Here's my team’s mistake: The people I worked with should have told me frankly and clearly that GBC would likely kill me (no doctor ever said that). They should have explained the disease, its deadliness, its treatment options, and treatments' quality of life implications clearly and frankly. Why didn't that happen? I think it is explained by 1) physicians' orientation to quantity of life vs. quality, 2) the siloed nature of medical practice (a query about chemo I made was deferred by saying that was the oncologist's domain, a specialist no one suggested I consult at that stage), and 3) a tendency to view disease treatment only in terms of the doctors’ own speciality; "to a carpenter, everything looks like a nail" as is said.

I failed myself, at least in part, because I was stunned by the diagnosis and its death sentence. I think this is exactly where the care team approach I outline below might have gotten me to step back and see the big picture. As it was, we all missed the big picture.

Here's my message: guard against the biases and shortcomings of medical practice and your own stunned astonishment. Insist your team explain each treatment option, its benefits, and the quality of life that will result. Require a no-treatment option. A slightly longer but shittier life  vs. a shorter but better feeling life? You decide. 

I hope no one I know has to deal with this. If you or someone you love does, I hope this may help find a path to your best choice. And, oh, yeah ... this really is my last word on this topic except to say again: your love and kindness formed a levy that kept despair at bay. I cannot thank you enough.

- _Given information_:
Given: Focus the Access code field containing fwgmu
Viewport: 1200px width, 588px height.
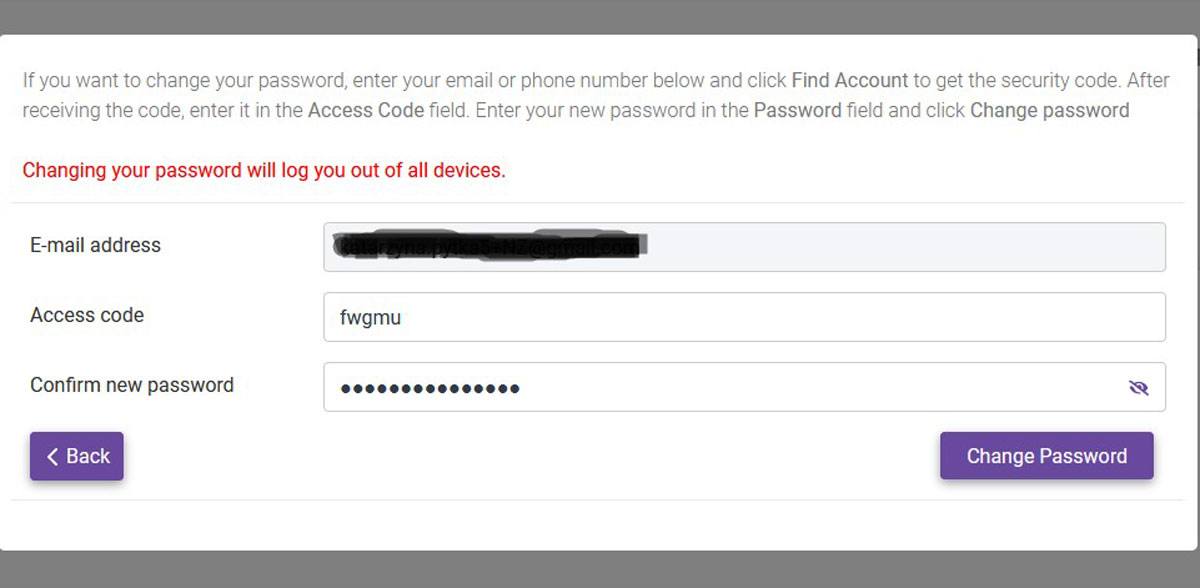Looking at the screenshot, I should 744,317.
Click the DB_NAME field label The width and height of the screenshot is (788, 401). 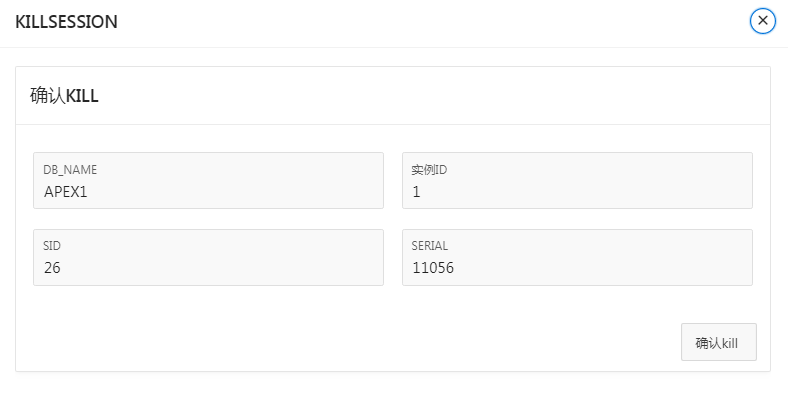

- _Tasks to perform_:
1: Rewrite as a short list the paragraph of the essay on the GBC diagnosis that begins "Here's my message," keeping its main points.
2: Reproduce the part of the essay on the GBC diagnosis that opens with the words containing "Here's my message: guard" and closes with "thank you enough.".
The lines have nothing to do with the essay on the GBC diagnosis.

- _Responses to the tasks_:
1:
- Guard against the biases and shortcomings of medical practice, and against your own stunned astonishment.
- Insist that your team explain each treatment option, its benefits, and the quality of life that will result.
- Require a no-treatment option.
- Decide for yourself between a slightly longer but worse life and a shorter but better-feeling one.

2:
Here's my message: guard against the biases and shortcomings of medical practice and your own stunned astonishment. Insist your team explain each treatment option, its benefits, and the quality of life that will result. Require a no-treatment option. A slightly longer but shittier life  vs. a shorter but better feeling life? You decide. 

I hope no one I know has to deal with this. If you or someone you love does, I hope this may help find a path to your best choice. And, oh, yeah ... this really is my last word on this topic except to say again: your love and kindness formed a levy that kept despair at bay. I cannot thank you enough.